Pusat Studi Ekonomi dan Kebijakan Publik (PSEKP) UGM yang mengakomodir kegiatan penelitian dan pelatihan memiliki tenaga ahli dengan background keilmuan dan keahlian yang beragam, dan dapat berkontribusi untuk pengembangan masyarakat. Melalui kegiatan ini PSEKP UGM mendorong para penelitinya untuk pengembangan kegiatan yang bersinergi dengan kelompok masyarakat dan pemerintah daerah untuk pemberdayaan masyarakat.

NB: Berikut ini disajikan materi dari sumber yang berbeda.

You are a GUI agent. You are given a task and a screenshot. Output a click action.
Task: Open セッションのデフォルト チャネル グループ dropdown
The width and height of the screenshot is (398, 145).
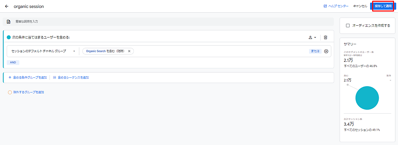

Pada tahun 2016 yang lalu, PSEKP UGM melakukan kegiatan pengabdian dengan target grup, yaitu Kelompok Pembudidaya Ikan Mina Kangkung, yang berlokasi di Dusun Nglarang, Tlogoadi, Mlati, Sleman. Kelompok ini mengelola satu areal usaha bersama seluar 7.500 m2 dengan anggota sejumlah 25 orang. Kelompok mengembangkan usaha bersama dalam kegiatan pembenihan, pendederan dan pembesaran ikan. Untuk mengoptimalkan lahan budidaya tersebut akan dikembangkan program terpadu yaitu budidaya ikan yang dipadukan dengan hortikultur, terutama kangkung. Melalui upaya ini, petani dapat menghasilkan dua produk dari lahannya, yaitu ikan dan tanaman sayuran. Dengan membangun jejaring usaha yang terkait dengan pasar potensial hasil produksi tersebut, maka usaha kelompok akan memiliki potensi pasar yang lebih luas.